What he can’t say or admit and perhaps doesn’t believe is that the
invasion of Iraq was and remains a great moral and spiritual
transgression – a loathsome war crime.
This is a telling silence. There were those who came to oppose the
Vietnam War primarily because America’s mass-murderous “crucifixion of
Southeast Asia” (Noam Chomsky) seemed finally not to be working for the
goal of advancing U.S imperial power and there were those who opposed it
because it was morally wrong (whether it was “working” or not). The
same division exists in regard to OIF. Obama is on the morally empty,
“pragmatic” side of that ethical chasm, consistent with the counsel of
his special foreign policy friend Samantha Power, who joined Morton
Abramowitz to say the following in an April 2006 opinion-editorial
telling the Democrats to “Get Loud, Get Angry!” over the Iraq War: “In
recent months, the Democrats have taken steps to push for
accountability. But few have attracted media attention and all have
slammed the Bush administration’s tactical blunders – intelligence
failures, contract corruption, and torture – rather than declaring Iraq
and enormous strategic blunder in the ear on terror. Few have called
the war what most Americans now understand it to have been: a mistake”
(Samantha Power and Morton Abramowitz, “Democrats: Get Loud, Get
Angry!,” Los Angeles Times, 10 April, 2006)

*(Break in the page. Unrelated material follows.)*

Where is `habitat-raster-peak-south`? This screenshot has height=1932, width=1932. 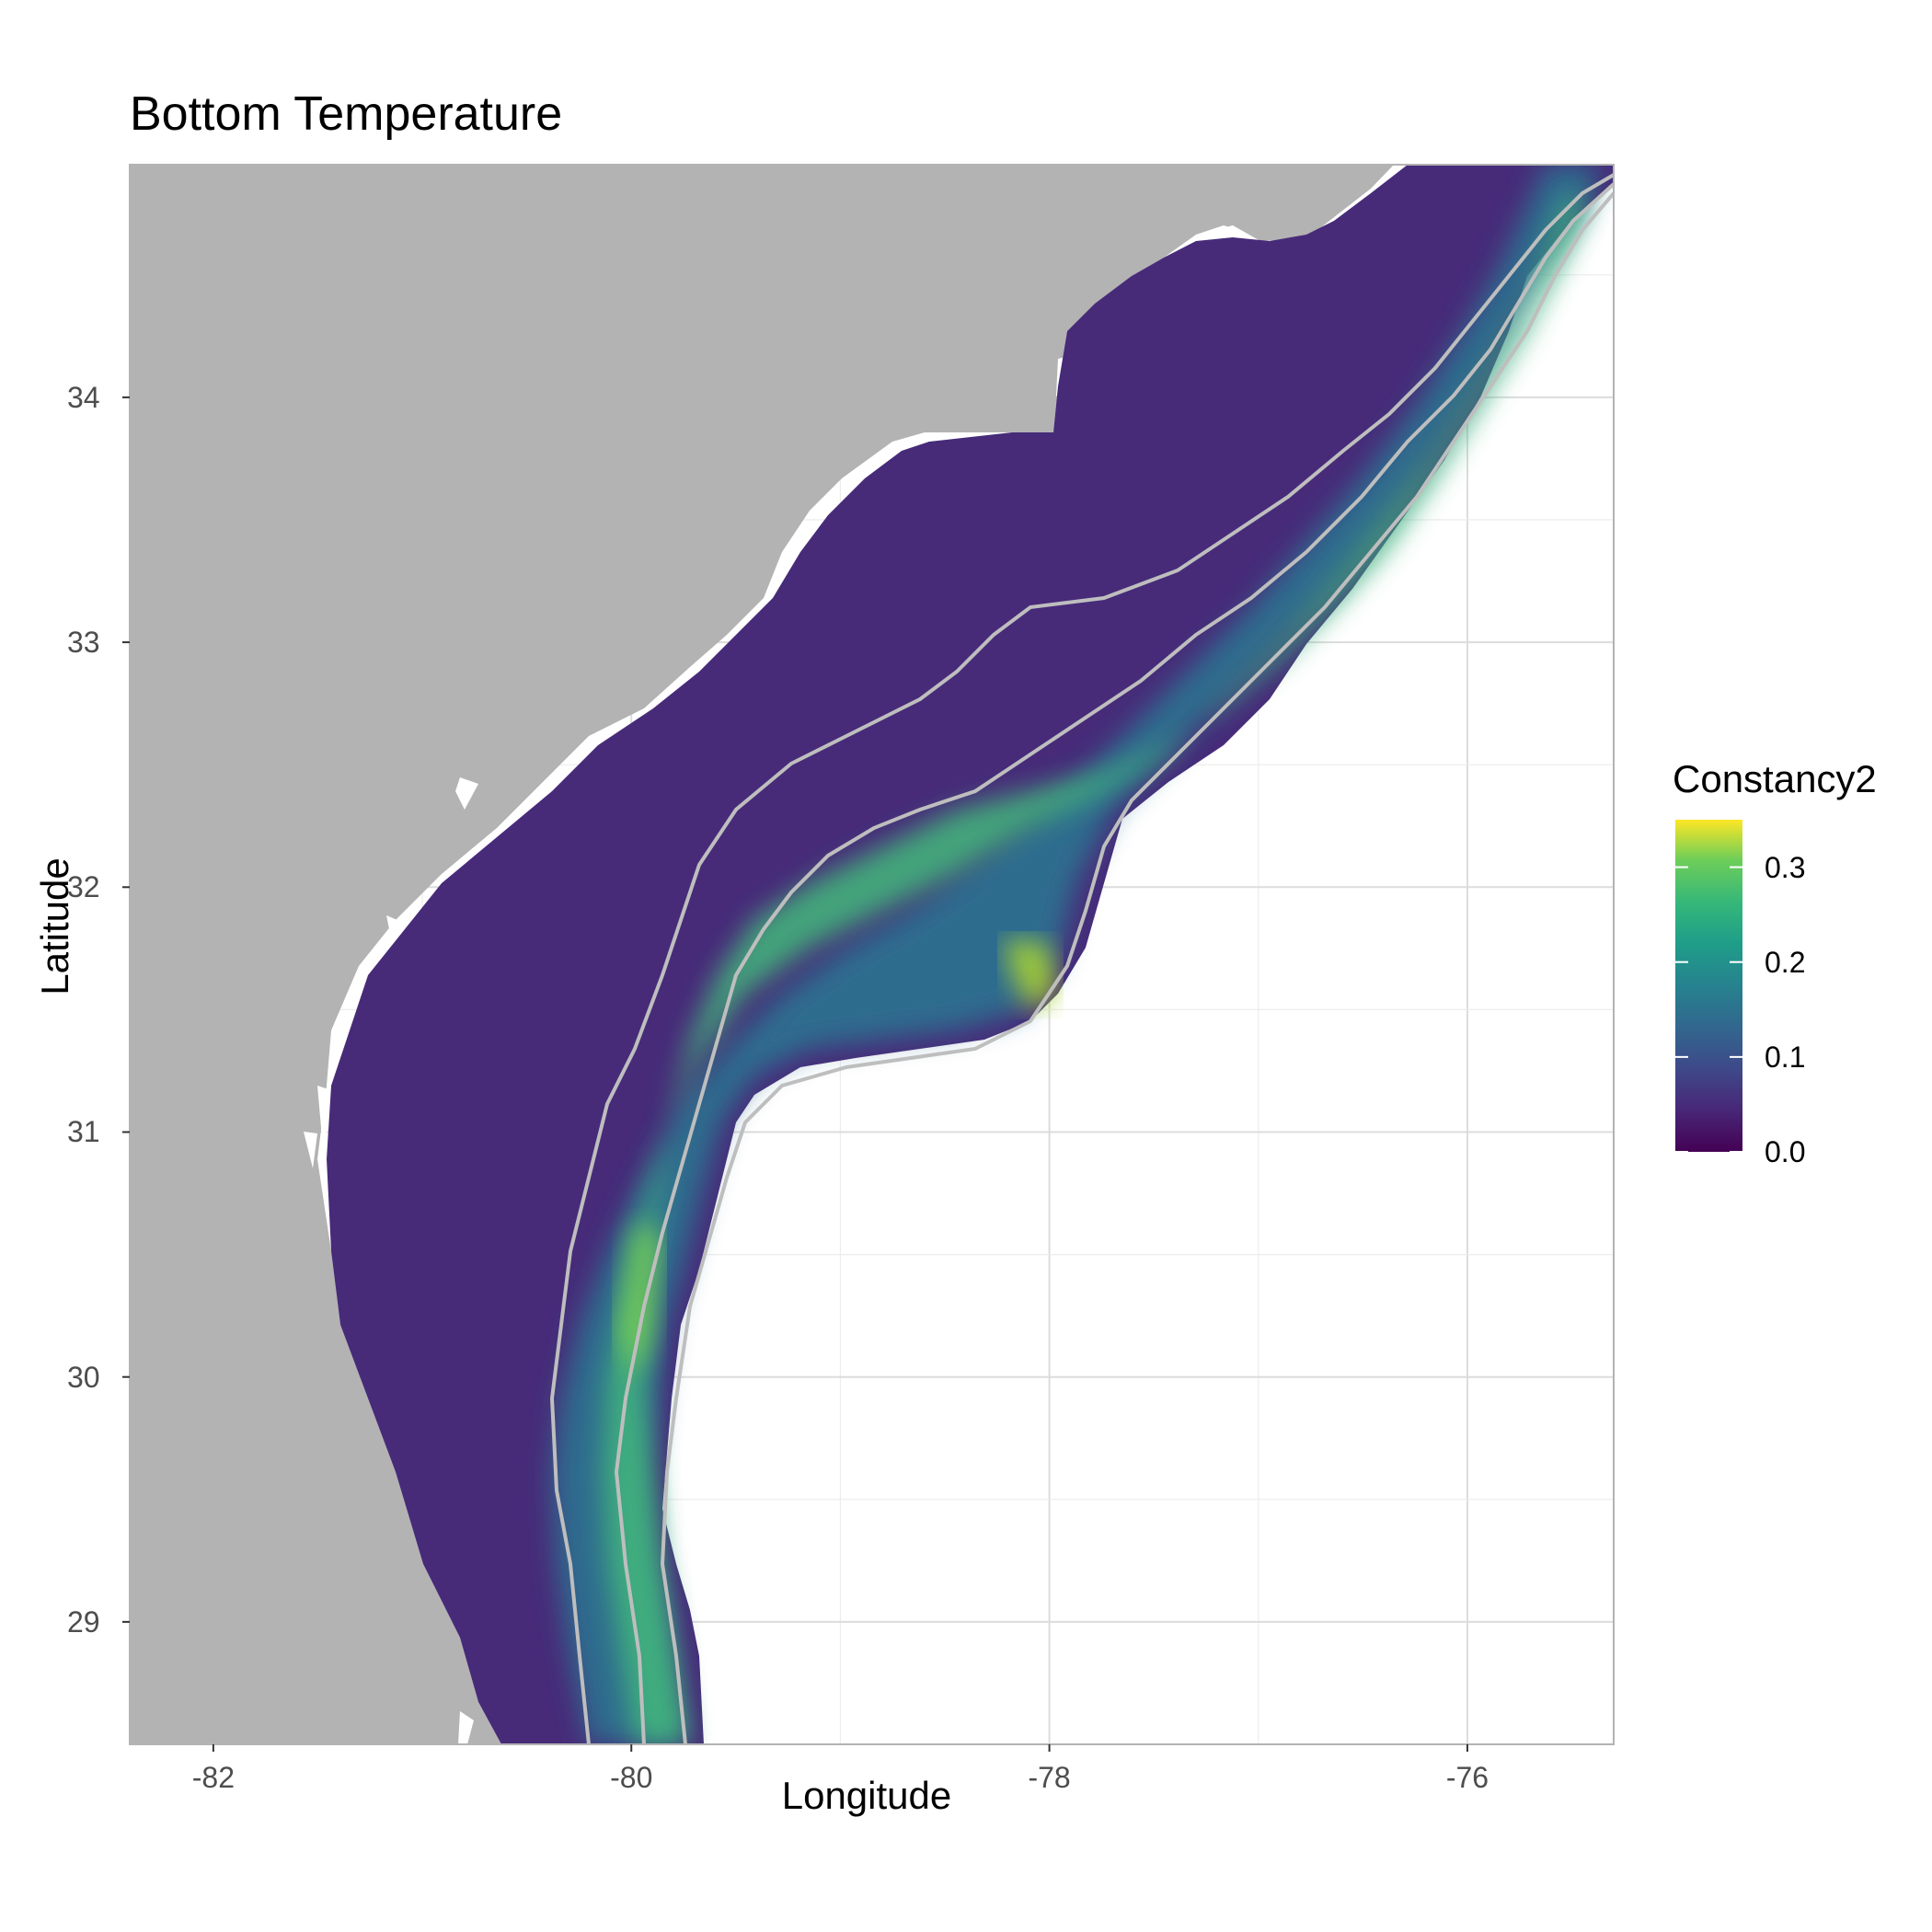 habitat-raster-peak-south is located at coordinates (639, 1302).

Especially after the mid-term revulsion “wave,” we will be hearing
plenty of Democrats (and no tiny number of Republicans) easily admitting
that the latest Iraq War was and is a horrible “strategic mistake.” Big
deal! Those of us who are not enthralled by conventional bipartisan
imperial wisdom and the elite corporate-neoliberal consensus need to
remind ourselves and our fellow Americans that the occupation of Iraq is
– like the Vietnam War – a great imperial crime that is intimately
related to savage domestic hierarchies that both of the in-power
business parties are sworn to defend.